The changing nature of assets connected to the gas network present “a very real problem that needs a solution” in the event of a gas supply emergency, National Grid Gas Transmission (NGGT) said at a meeting that kicked off examination of the emergency arrangements.
NGGT said it was in discussion with BEIS, HSE and Ofgem over its concern, and kicked off the a discussion on the problem statement: “When there is a shortage of gas which leads to an impact on electricity generation there is currently no robust methodology, tools or coordinating party to compare the impact on gas and electricity consumers. This may result in an uncoordinated response that leads to unnecessary safety and/or financial consequences to consumers and wider societal impact”.
The discussion was referred to by a meeting particpant as “long overdue”. The evolution of the electricity system operator to become more independent of National Grid has also made more pressing the consideration of information flows between the two systrems during an emergency.
Gas supply emergencies are very rare because the system has diverse sources – storage, as well as gas pipelines and LNG terminals – it responds over hours instead of miliseconds (as with the electricity network) and the pipeline network itself represents a form of storage as it can be ‘packed’ with extra gas. However, the advent of fleets of gas engines that are connected to the distribution networks – which are not operated by NGGT – is just one change that has caused NGGT to begin its reassessment of emergency arrangements.
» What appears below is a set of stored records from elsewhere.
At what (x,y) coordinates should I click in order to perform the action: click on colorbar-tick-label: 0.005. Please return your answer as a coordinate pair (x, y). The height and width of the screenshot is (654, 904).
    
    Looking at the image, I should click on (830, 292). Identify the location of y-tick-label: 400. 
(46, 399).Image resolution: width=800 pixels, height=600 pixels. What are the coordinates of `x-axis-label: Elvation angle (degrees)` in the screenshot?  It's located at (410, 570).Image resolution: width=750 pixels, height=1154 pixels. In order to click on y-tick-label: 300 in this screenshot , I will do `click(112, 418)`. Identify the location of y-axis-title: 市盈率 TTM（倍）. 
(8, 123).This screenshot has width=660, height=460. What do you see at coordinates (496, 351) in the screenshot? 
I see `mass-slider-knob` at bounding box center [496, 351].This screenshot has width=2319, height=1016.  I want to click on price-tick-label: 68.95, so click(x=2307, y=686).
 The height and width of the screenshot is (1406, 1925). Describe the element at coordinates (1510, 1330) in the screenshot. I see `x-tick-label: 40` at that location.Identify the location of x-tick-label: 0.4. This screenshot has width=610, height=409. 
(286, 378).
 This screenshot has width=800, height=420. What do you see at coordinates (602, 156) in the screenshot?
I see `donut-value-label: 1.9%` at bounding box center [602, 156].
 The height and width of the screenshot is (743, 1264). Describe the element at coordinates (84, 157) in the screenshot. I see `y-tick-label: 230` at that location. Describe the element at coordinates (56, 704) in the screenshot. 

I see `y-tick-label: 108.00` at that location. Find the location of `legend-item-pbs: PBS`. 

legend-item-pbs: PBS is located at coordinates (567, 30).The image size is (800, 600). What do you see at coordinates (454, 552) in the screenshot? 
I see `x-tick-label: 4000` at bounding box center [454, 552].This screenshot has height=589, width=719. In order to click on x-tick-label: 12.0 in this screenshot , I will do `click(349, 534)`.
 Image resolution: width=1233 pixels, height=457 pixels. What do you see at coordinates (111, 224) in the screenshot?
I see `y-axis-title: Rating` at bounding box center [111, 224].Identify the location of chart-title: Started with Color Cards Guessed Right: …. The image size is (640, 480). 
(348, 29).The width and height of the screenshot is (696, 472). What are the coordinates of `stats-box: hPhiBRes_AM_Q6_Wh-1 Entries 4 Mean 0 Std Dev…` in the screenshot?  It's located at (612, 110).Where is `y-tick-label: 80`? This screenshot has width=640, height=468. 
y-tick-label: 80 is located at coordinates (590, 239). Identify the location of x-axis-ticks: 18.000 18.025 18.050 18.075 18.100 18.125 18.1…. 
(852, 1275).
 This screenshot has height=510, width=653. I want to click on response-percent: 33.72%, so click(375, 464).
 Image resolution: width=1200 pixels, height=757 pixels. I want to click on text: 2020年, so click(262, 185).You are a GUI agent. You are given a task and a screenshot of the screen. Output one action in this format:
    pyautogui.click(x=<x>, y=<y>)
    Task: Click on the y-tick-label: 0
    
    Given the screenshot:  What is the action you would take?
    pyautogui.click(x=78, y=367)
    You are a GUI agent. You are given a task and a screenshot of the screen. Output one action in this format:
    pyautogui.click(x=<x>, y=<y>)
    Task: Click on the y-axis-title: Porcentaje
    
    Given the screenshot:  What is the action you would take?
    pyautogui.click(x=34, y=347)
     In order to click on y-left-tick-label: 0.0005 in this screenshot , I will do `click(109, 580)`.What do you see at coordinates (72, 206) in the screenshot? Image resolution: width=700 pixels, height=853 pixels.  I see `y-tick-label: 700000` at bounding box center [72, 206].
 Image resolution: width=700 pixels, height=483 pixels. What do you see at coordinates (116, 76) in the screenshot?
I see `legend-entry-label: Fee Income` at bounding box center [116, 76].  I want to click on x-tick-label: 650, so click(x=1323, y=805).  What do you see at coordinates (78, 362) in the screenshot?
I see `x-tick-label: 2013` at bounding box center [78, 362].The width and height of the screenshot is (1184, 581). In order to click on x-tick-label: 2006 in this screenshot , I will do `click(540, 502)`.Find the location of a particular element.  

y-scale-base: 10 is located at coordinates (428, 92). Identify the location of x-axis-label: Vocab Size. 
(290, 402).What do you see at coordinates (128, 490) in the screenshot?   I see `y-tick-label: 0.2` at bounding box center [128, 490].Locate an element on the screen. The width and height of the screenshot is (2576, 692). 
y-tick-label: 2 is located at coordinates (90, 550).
In a gas emergency NGGT can call on the power sector to respond by powering down gas generation, at first by using commercial options that incentivise the market to switch to other forms of generation. NGGT has direct contact with such plant as they are connected to its high pressure network. If the emergency continues other measures are used such as interrupting demand customers.
Gas engines, however, are invisible to NGGT’s control room. They are just one among a large number of customers connected on each gas disribution network (GDN), and it is the GDN entry point which is the ‘customer’ visible to NGGT.
In fact, the gas engines may not be obvious to the GDN operator either, because complex contracts structures mean that the gas user who contracts with the GDN may have a different designation than the site.
GDN supplies are the last to be interrupted, not least because they are providing gas to end users, including domestic customers. Many of these end users are vulnerable. For safety reasons every user would require individual home visits to restart the gas supply if it were interrupted – a more costly and disruptive return to service than interrupting electricity supplies, which can be remotely restarted.
Gas engines can ‘free ride’ on this effectively ‘guaranteed supply’. And in the event of a gas emergency that involves switching off transmission-connected gas turbines, they are almost certain to start up to take advantage of the resultant high prices in the electricity market. That means the reduced gas demand on NGGT’s network will be immediately eroded by increased demand from the GDNs.
The gas engine fleets may be among the large users within a GDN area (although that varies widely) and the neither the GDN nor NGGT is routinely informed when such plant are started up.
This interaction is a relatively new one for the gas and electricity systems, which were previously linked only at the transmission level and with emergency arrangements that applied between large parties.
Other changes such as the addition of LNG to the system have raised questions such as whether the electricity supply to LNG terminals and to NGGT’s compressor stations are safeguarded in an emergency. Another participant noted that ‘black start’ capability to recover the electricity system after a blackout also relies increasingly on gas.